5. The orientation of pin 1 on the microcontroller, the probe
adapter, and SUT are correct.
6. No bent or missing pins on the Am29205 microcontroller or on
either of the probe adapter sockets.
Other Suggestions. If the previous suggestions do not fix the problem
with acquiring data, try the following:
1. Reload the module setup; select 29205 Support in the 92A96
Configuration menu to restore the DAS 9200 to a known state.
2. Possible AC and DC loading problems may be remedied by
removing one or both of the protective sockets from the probe
adapter. These sockets may add enough additional inductance to
your Am29205 system to affect it.
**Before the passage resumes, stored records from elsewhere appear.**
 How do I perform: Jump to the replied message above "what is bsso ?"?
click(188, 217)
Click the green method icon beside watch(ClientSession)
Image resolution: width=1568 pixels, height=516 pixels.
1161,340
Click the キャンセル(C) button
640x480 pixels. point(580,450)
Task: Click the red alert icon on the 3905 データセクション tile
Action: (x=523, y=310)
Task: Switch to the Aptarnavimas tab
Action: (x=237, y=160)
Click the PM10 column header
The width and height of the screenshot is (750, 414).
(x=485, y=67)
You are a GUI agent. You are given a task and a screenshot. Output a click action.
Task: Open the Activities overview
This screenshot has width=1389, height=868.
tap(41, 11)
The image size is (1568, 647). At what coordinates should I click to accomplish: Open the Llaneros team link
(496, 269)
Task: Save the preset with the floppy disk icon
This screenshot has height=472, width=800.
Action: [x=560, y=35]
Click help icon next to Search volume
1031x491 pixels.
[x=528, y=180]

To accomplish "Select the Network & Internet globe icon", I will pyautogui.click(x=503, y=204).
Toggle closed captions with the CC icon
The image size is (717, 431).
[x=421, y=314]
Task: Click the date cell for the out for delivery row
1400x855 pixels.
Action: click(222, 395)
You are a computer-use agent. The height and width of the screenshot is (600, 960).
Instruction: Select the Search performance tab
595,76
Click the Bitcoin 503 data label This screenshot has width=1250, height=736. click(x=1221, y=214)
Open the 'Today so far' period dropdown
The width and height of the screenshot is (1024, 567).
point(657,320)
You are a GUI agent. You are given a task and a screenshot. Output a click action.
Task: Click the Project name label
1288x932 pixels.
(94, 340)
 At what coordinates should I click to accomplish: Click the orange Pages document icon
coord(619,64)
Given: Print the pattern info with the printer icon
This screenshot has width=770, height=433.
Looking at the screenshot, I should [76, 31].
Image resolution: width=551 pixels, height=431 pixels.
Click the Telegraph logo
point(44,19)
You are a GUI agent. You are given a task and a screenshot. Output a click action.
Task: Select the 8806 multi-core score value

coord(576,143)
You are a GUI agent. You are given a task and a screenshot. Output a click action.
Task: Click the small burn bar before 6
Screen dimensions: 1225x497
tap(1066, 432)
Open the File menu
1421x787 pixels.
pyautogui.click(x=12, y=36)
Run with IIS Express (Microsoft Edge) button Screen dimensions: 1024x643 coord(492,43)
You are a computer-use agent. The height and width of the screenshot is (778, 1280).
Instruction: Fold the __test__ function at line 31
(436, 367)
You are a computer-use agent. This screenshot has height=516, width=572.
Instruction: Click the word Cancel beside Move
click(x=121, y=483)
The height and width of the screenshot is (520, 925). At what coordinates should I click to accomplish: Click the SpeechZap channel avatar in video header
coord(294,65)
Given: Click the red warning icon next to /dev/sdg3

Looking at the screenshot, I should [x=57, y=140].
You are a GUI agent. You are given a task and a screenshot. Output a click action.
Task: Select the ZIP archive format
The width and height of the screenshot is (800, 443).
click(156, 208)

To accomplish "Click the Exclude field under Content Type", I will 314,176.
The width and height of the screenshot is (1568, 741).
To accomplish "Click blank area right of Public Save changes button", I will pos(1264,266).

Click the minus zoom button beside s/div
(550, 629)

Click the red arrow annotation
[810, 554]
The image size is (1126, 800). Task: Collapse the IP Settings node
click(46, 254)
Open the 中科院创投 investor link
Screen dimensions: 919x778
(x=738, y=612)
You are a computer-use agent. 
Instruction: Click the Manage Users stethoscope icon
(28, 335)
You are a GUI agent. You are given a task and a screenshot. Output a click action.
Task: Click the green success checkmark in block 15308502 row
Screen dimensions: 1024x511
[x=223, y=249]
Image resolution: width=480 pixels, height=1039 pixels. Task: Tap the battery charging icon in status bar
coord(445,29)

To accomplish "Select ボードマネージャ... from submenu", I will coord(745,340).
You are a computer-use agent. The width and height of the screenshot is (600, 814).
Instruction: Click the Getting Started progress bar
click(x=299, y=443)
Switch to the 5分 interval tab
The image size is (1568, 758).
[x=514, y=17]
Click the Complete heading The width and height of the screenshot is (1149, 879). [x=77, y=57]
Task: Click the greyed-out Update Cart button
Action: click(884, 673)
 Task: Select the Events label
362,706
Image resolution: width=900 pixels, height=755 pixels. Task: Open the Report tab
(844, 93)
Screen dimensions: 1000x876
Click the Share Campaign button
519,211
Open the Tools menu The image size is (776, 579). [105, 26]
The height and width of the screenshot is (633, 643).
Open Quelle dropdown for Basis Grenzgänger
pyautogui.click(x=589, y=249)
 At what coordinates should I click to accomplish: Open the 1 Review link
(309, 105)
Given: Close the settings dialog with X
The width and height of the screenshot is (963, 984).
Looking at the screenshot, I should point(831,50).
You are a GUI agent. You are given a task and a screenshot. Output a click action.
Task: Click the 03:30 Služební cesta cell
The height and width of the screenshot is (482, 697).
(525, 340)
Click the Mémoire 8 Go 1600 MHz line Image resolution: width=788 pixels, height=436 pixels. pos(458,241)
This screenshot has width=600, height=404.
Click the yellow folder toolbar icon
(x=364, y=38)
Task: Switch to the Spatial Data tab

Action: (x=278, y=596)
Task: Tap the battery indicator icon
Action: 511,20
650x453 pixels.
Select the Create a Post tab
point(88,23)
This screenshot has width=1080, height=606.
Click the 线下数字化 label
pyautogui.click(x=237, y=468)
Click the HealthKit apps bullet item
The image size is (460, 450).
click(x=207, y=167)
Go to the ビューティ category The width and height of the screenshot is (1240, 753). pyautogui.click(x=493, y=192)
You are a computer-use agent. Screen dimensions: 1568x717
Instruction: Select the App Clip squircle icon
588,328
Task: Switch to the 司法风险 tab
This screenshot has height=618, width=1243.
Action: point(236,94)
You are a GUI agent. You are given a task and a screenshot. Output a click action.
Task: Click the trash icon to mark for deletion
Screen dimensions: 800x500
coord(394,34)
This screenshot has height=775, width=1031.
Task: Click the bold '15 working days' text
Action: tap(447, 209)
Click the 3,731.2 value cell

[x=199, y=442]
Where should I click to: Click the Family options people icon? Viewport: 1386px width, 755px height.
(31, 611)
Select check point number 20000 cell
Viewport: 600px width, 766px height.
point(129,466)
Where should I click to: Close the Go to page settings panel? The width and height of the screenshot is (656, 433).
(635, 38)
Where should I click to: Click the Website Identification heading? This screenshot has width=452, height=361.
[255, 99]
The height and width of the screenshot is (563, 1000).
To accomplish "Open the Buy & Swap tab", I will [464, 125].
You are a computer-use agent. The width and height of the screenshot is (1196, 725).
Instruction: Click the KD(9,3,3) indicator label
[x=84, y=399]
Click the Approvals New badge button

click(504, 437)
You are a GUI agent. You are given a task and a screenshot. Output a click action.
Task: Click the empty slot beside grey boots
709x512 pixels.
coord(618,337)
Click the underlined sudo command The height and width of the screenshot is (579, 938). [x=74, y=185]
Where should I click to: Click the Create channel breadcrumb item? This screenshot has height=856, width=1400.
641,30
Refer to Appendix C for a
description to remove sockets from the probe adapter.
If the DAS 9200 still is not acquiring data after trying these solutions,
there may be a problem with your Am29205 system. Try performing
hardware analysis with your DAS 9200 system to ensure that the
Am29205 signals are valid at the time the probe adapter samples them.
Refer to Section 5: General Purpose Analysis for information on data
sampling rates using either the Internal or External clocking selections
in the Clock menu. Also refer to Appendix B: How Data is Acquired to
see when the support software, probe adapter, and 92A96 Module
sample the various Am29205 system signals.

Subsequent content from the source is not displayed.